* HOW TO COMPLETE THIS TASK
With images excluded, write out each entry below exactly as given.

+-------+

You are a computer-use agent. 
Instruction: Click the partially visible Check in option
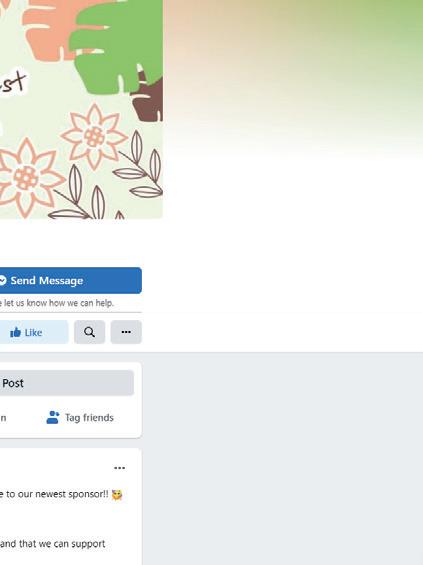point(3,417)
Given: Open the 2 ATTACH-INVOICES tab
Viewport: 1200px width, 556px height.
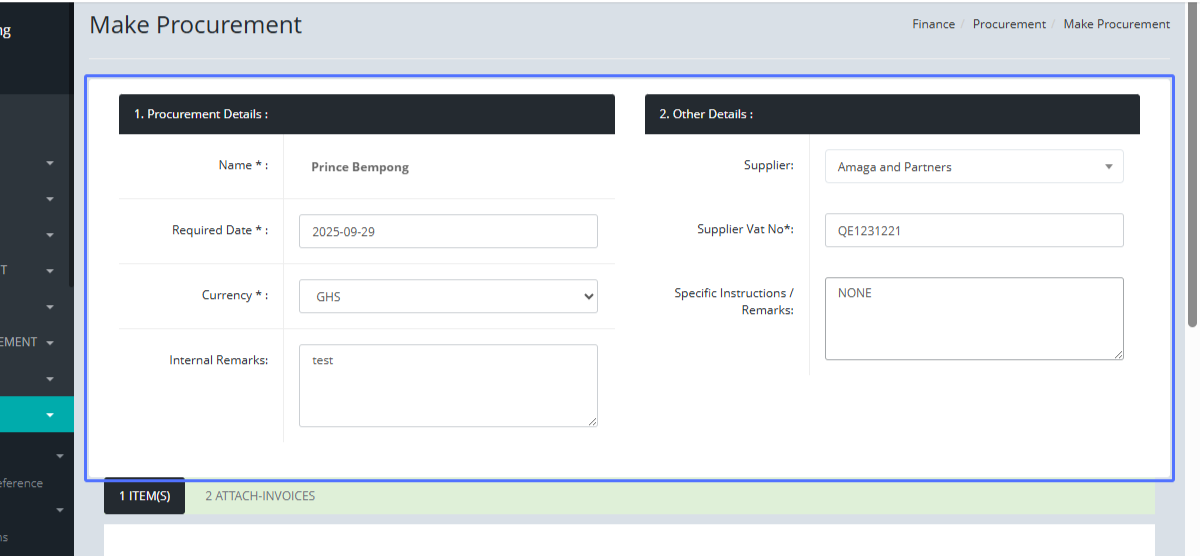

+-------+

* EXERCISE ANSWER
You are a computer-use agent. 
Instruction: Click the partially visible Check in option
point(3,417)
Given: Open the 2 ATTACH-INVOICES tab
Viewport: 1200px width, 556px height.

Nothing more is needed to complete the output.